▶ Exercise instructions: Once you reach the line with "Click the purple", copy it and every line after it exactly, up to the end of the data. Omit the pictures.

◆ ◆ ◆ ◆

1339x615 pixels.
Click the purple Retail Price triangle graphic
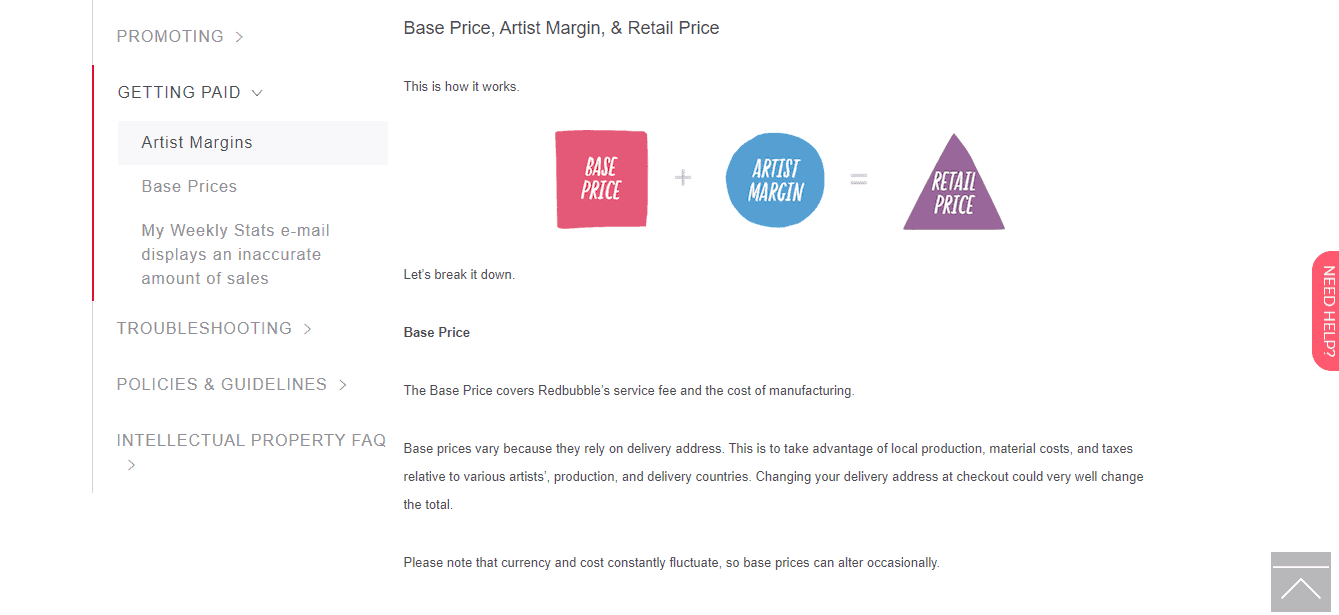[954, 182]
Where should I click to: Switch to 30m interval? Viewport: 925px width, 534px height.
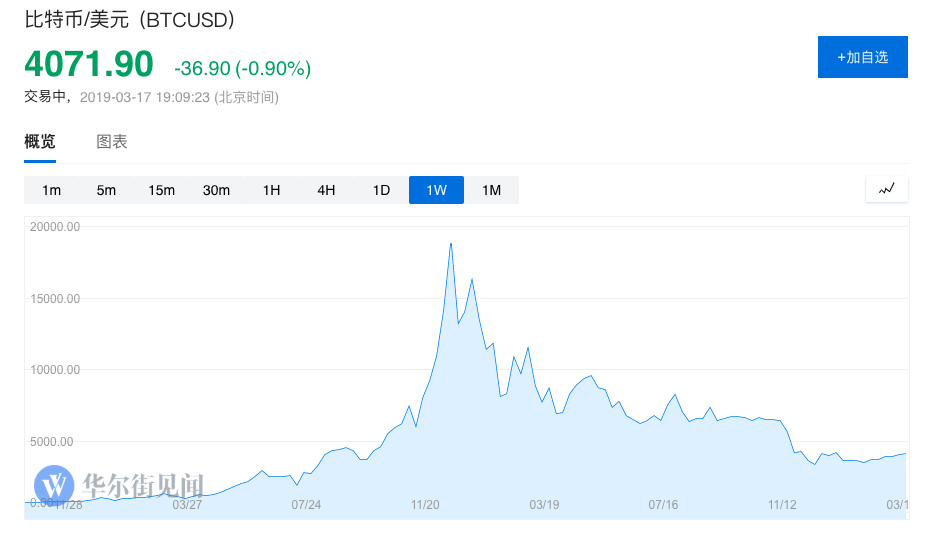coord(216,190)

◆ ◆ ◆ ◆

▶ Output for this exercise:
Click the purple Retail Price triangle graphic
[954, 182]
Where should I click to: Switch to 30m interval? Viewport: 925px width, 534px height.
coord(216,190)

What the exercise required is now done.